# Are these 'High Tech' substrates actually worth it?



## iskandarreza (Jul 4, 2011)

I guess it's just less hassle with the high-tech substrates. All the nutrients are packed in the soil and the grains are just the optimum size for plant growth or something. All in all, it allows people to just get it done and over with. It's a reflection of society's hunger for instant gratification in this fast-paced, time-constrained modern world.

But this is of course, just my opinion.


----------



## Capsaicin_MFK (Nov 15, 2009)

iskandarreza said:


> I guess it's just less hassle with the high-tech substrates. All the nutrients are packed in the soil and the grains are just the optimum size for plant growth or something. All in all, it allows people to just get it done and over with. It's a reflection of society's hunger for instant gratification in this fast-paced, time-constrained modern world.
> 
> But this is of course, just my opinion.


Pretty much this. Expensive substrates + expensive co2 setups = faster results.

Aquasoil is basically dirt with gelatin and peat moss and some added nutrients. If I still worked at a chemistry lab I could break it down better.

It is totally worth it though.


----------



## the planter (Jul 8, 2010)

i think im still going to try to plant my plants in gravel with root tabs. if it works well then i works and no need for buying aquasoil. i dont really care about faster results... if i wanted to try it out first id do like a 10 gallon and see how its goes. i dont see the point of wasting a ton of money on dirt for a huge tank and then you end up not liking it. but i have not seen a single person here who doesnt like aquasoil lol


----------



## Rhaethe (Jan 20, 2010)

Out of curiosity, has anyone mixed Aquasoil with gravel or sand? Might help with larger tanks .. if so, does it give reasonable results?


----------



## Mxx (Dec 29, 2010)

All the hardcore planted tank hobbyists have suggested to me that it is actually plain old dirt that works best, under a cap of something such as pool filter sand. And you can't beat a price of free for the dirt. The dirt takes some time and energy to prepare, and is a little messy if you're not careful, but apparently does work the best. And with dirt you usually won't need to dose root tabs or most water column fertilizers as the dirt already contains several years supply. 

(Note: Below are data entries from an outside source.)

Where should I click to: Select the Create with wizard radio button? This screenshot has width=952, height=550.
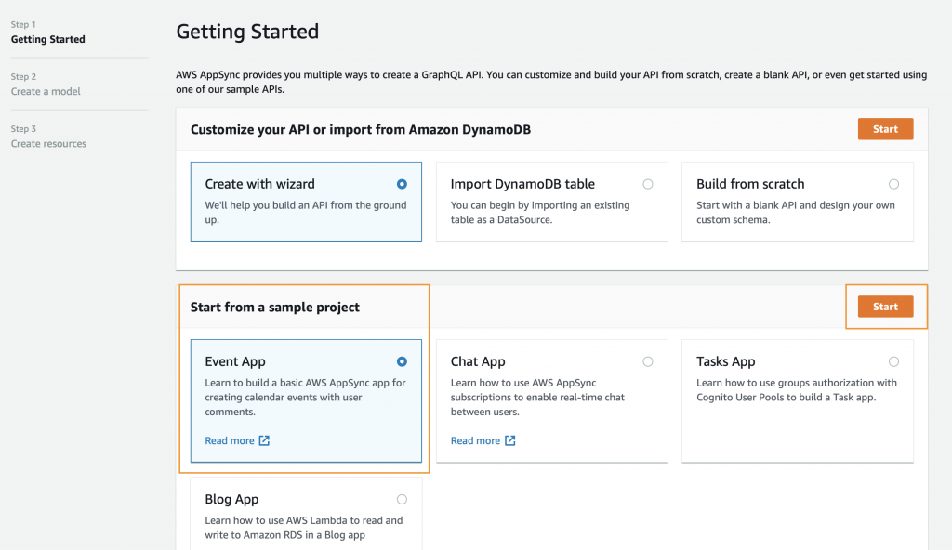[x=402, y=184]
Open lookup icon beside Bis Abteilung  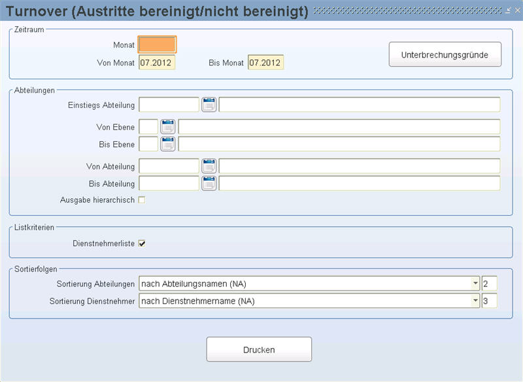point(209,184)
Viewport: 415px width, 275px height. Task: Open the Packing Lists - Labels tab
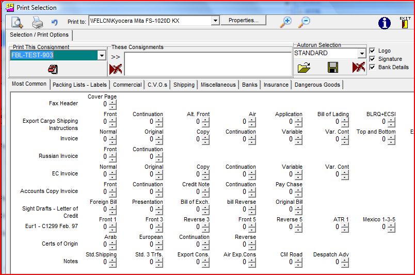(x=79, y=85)
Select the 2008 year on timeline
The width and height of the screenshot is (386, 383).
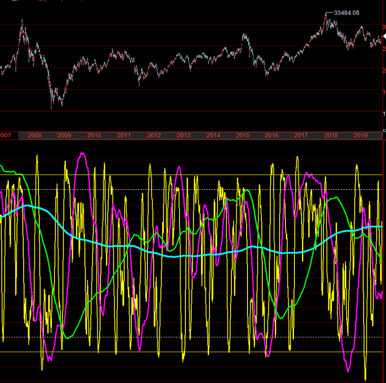tap(34, 136)
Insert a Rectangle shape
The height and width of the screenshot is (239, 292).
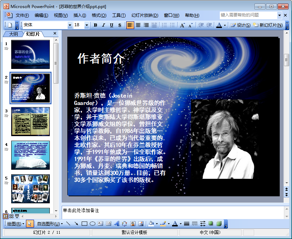pyautogui.click(x=84, y=224)
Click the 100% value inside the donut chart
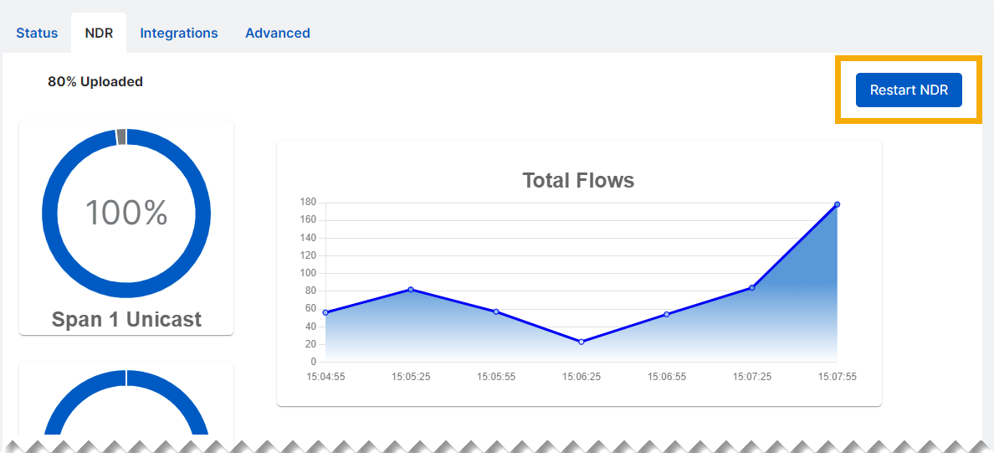The width and height of the screenshot is (994, 453). [x=126, y=214]
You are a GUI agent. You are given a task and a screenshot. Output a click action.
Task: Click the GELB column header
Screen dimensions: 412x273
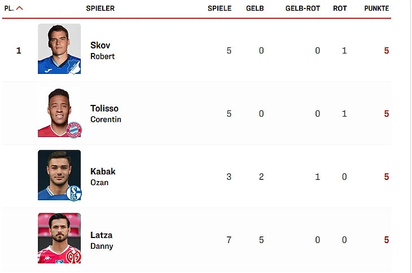(x=255, y=8)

However, companies of course can't make any money off us if we're just using dirt from our gardens, hence all the high-tech substrates and heavy marketing! Nevertheless apparently some of them might work decently and perhaps their convenience is worth their extra cost. However, you won't get the best results with plain gravel.


----------



## cggorman (May 9, 2009)

I can understand the cost to produce "aqua soils" and won't bash anybody for spending the money to buy it, but I would caution them to research mineralizing regular topsoil before laying out the stack of benjamins to do a larger tank. For a little tank, it's probably worth paying for a commercial product, but for a large volume, I'd do it myself.

...

A 40 lb bag of plain organic topsoil is $2 at most. The supplements are another $10-ish. A tarp and rubbermaid container is another $20. For $32 and a bit of time and mess, you end up with around 20 pounds (dried and sifted) of good MTS. Another 20 pounds is just $2 more...etc. I have like 100 pounds of substrate in my tank. $40 worth of MTS. How much would that be for an ADA product?


----------



## freph (Apr 4, 2011)

cggorman said:


> I can understand the cost to produce "aqua soils" and won't bash anybody for spending the money to buy it, but I would caution them to research mineralizing regular topsoil before laying out the stack of benjamins to do a larger tank. For a little tank, it's probably worth paying for a commercial product, but for a large volume, I'd do it myself.
> 
> ...
> 
> A 40 lb bag of plain organic topsoil is $2 at most. The supplements are another $10-ish. A tarp and rubbermaid container is another $20. For $32 and a bit of time and mess, you end up with around 20 pounds (dried and sifted) of good MTS. Another 20 pounds is just $2 more...etc. I have like 100 pounds of substrate in my tank. $40 worth of MTS. How much would that be for an ADA product?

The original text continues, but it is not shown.